Quel public accueilliez-vous à vos concerts ?
Grégoire Potin : On essaye de ne pas avoir la vision d’une salle qui n’accueille qu’un public de centre ville. La programmation est très variée : en automne, on organise une battle de rap qui a évolué avec son audience. Là, c’est surtout un public masculin de trentenaires.
D’autres fois on laisse des labels vénissians comme BD Records programmer les artistes et, là, on reçoit au moins 80% de Vénissians, souvent jeunes.
Sur certains concerts on observe qu’on accueille un public lyonnais similaire à celui du Sucre ou du Ninkasi pour voir des artistes comme Moussa ou Joana qui font du hip hop assez hybride.
On n’est pas dupes sur les publics qu’on touche. C’est pour ça qu’on veut qu’il y ait des classes des lycées du territoire qui viennent aux concerts de Bizarre !. Ou encore des groupes des centres de loisirs de la ville. On veut que tout le monde se sente bien en passant la porte.
Zoé Salamand : Surtout que le public hip hop écoute énormément de choses, très variées. On essaye souvent de faire des « co-plateaux » qui ne sont pas évidents en termes d’esthétiques pour mélanger et stimuler les publics. Pour l’instant ça n’a jamais loupé, enfin je n’en ai pas l’impression.
Avez-vous une politique de parité ou de quotas dans vos programmations comme vos dispositifs ?
Grégoire Potin : On ne met pas de tête d’affiche féminine pour mettre une tête d’affiche féminine.
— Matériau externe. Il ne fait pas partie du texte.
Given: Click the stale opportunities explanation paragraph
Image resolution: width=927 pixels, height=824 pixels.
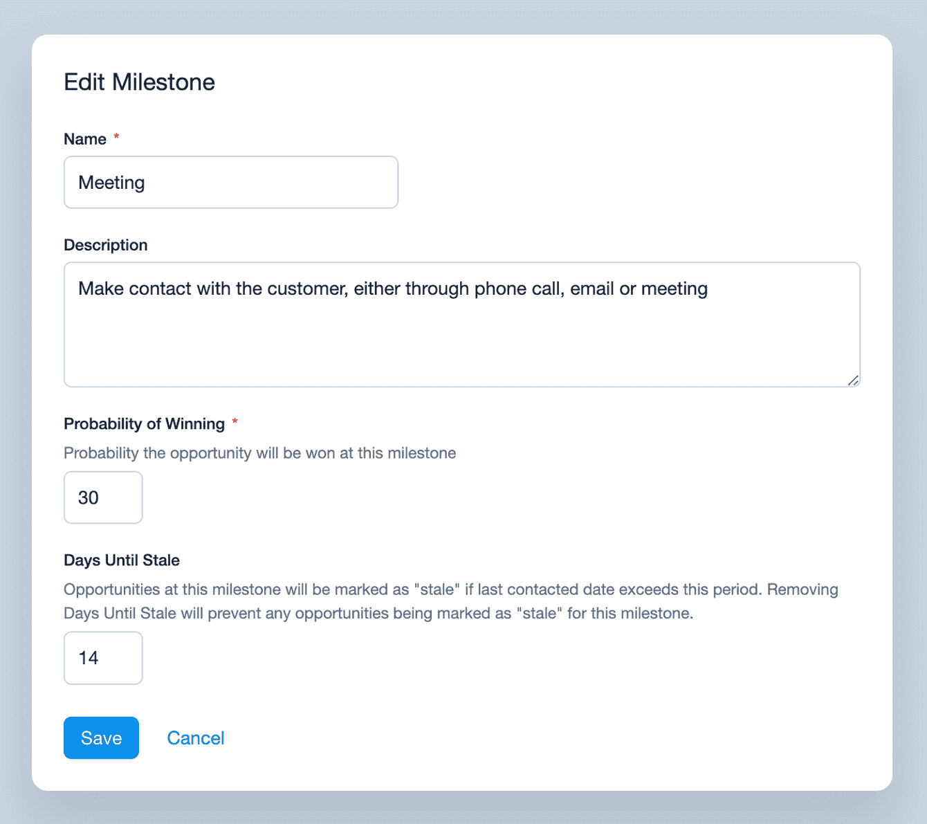Looking at the screenshot, I should [x=451, y=601].
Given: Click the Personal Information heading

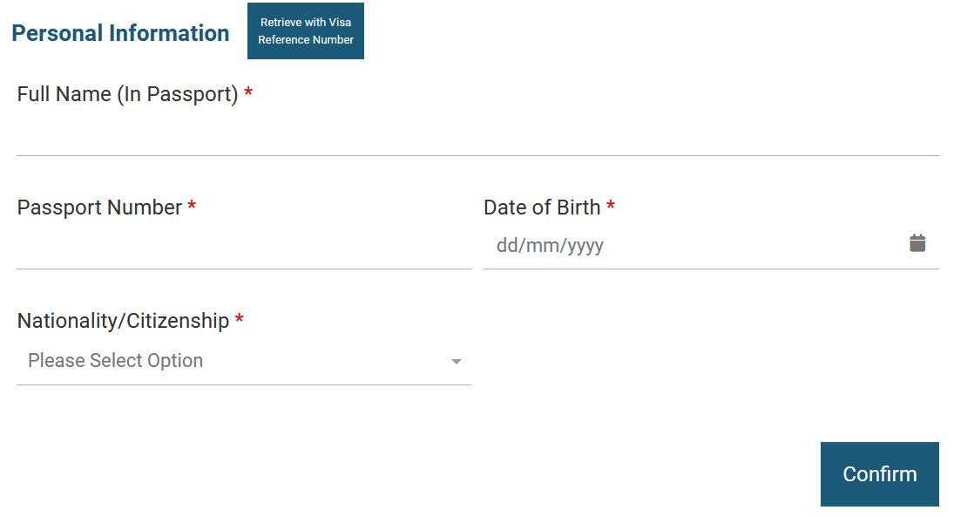Looking at the screenshot, I should [119, 32].
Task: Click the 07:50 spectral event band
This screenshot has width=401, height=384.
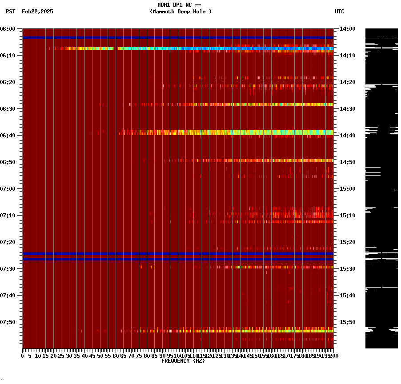Action: (222, 331)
Il n’y en a pas besoin. Lala &ce, Chilla, Lazuli : il suffit d’ouvrir les yeux pour voir qu’il y a énormément de rappeuses talentueuses. On est complètement paritaire pour notre finale de BuzzBooster, et ça s’est fait naturellement.
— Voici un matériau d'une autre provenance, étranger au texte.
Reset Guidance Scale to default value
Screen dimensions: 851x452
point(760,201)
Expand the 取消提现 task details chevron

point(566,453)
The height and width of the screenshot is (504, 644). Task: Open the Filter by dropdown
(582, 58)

Zoé Salamand : Le travail se fait en amont. Quand j’interviens dans les classes de collège et de lycée, c’est là que j’observe que les filles se sentent exclues, qu’elles se censurent. Là, c’est mon rôle de ne pas les lâcher, de leur prendre la main, parfois même de les pousser à candidater pour l’un ou l’autre de nos dispositifs.
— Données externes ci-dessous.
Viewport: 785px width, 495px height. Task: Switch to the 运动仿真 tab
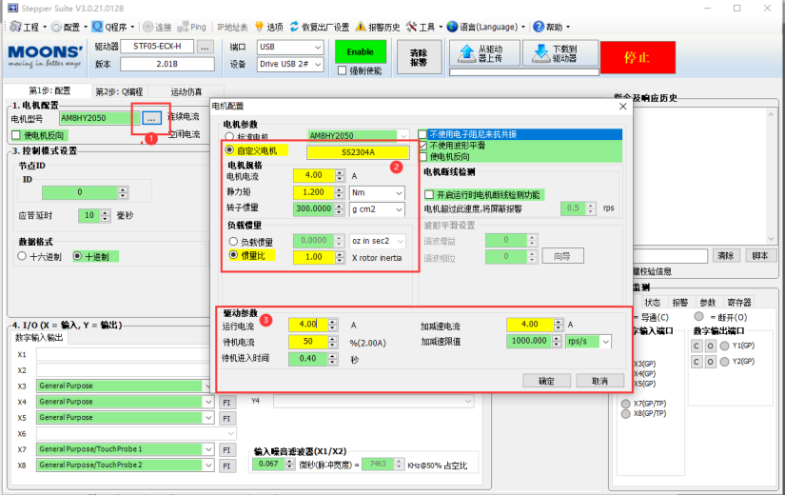[186, 91]
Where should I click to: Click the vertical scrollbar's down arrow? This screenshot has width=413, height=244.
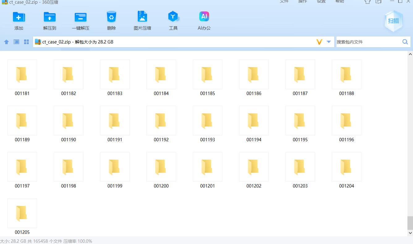tap(410, 233)
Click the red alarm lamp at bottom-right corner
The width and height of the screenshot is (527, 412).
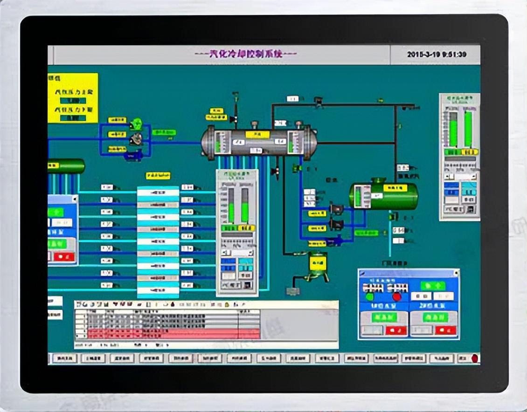(475, 358)
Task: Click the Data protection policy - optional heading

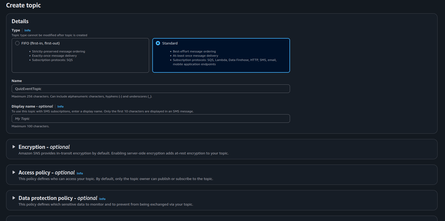Action: pyautogui.click(x=58, y=198)
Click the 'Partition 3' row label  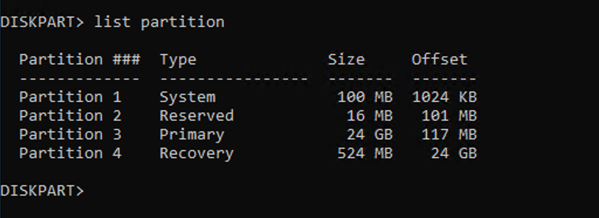(70, 134)
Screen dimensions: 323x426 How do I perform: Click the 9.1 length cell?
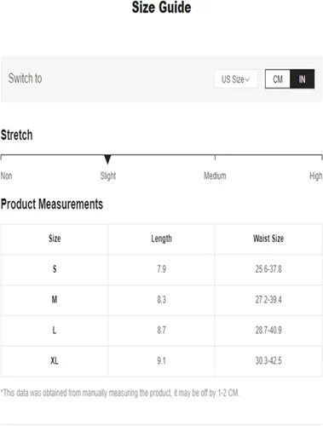161,361
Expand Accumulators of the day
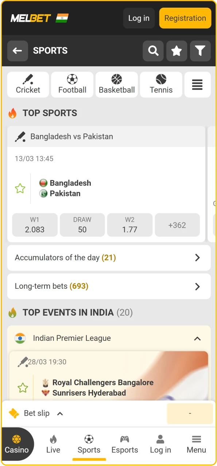 pyautogui.click(x=109, y=258)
Grégoire Potin : En revanche, je remarque quand même que 80% des artistes dans les catalogues nationaux proposés aux programmateurs sont des hommes, ce n’est pas représentatif de la réalité des territoires. Autre exemple : à Lyon, il y a de plus en plus de femmes qui participent à nos open mic [scène ouverte, ndlr].
« S’il y a une histoire de #metoo ou quelque chose dans ce genre sur un rappeur, ça dégage »
Vous essayez d’encourager une production musicale lyonnaise vertueuse à de multiples égards. Est-ce que cela peut rentrer en conflit avec certains rappeurs ?
Grégoire Potin : Déjà, si il y a une histoire de #metoo ou quelque chose dans ce genre sur un rappeur, ça dégage. J’attends que la justice intervienne avant de ré-envisager la programmation d’un artiste.
Zoé Salamand : Je pense qu’on peut trouver des rappeurs représentatifs de partout, sans qu’ils soient problématiques dans leurs sons. Pour autant, il y a un vrai jeu de personnage avec le hip hop, représentatif à la fois d’une mouvance et d’un quotidien, on ne va pas arrêter de s’y intéresser même si il peut parfois être un peu choquant.
Grégoire Potin : Ce n’est pas grave qu’un rappeur clive ou soit cru, s’il y a une vraie proposition artistique. On veut être fidèle à nos valeurs, mais sans lisser quoi que ce soit. Je trouve que, pour l’instant, on y arrive bien.
« Les gens de Lyon sont partout dans le rap français »
On entend souvent que le rap lyonnais a du mal a dépasser les frontières de la région, quelle est votre analyse ?
Zoé Salamand : Lyon ça pète aussi, ça dépend d’où on met son curseur. Lapwass a eu une énorme influence nationale avec l’Animalerie par exemple. On n’a pas notre Orelsan ou notre Nekfeu mais quand on regarde les salles parisiennes, il y a tous les soirs des lyonnais qui s’y produisent : Tedax Max, L’Allemand, Sasso sans parler de ceux qu’on a déjà cités…
Maïa Boumpoutou : Si on devait faire un parallèle : les lyonnais dans la scène rap française sont comme les suédois dans la pop internationale ; tu ne le sais pas forcément, mais ils sont partout.
Grégoire Potin : A Lyon, on a plein de singularités en plus, on est une ville pionnière du rap, notamment dans la drill française par exemple. Menace Santana, Ashe 22, la F sont… lyonnais.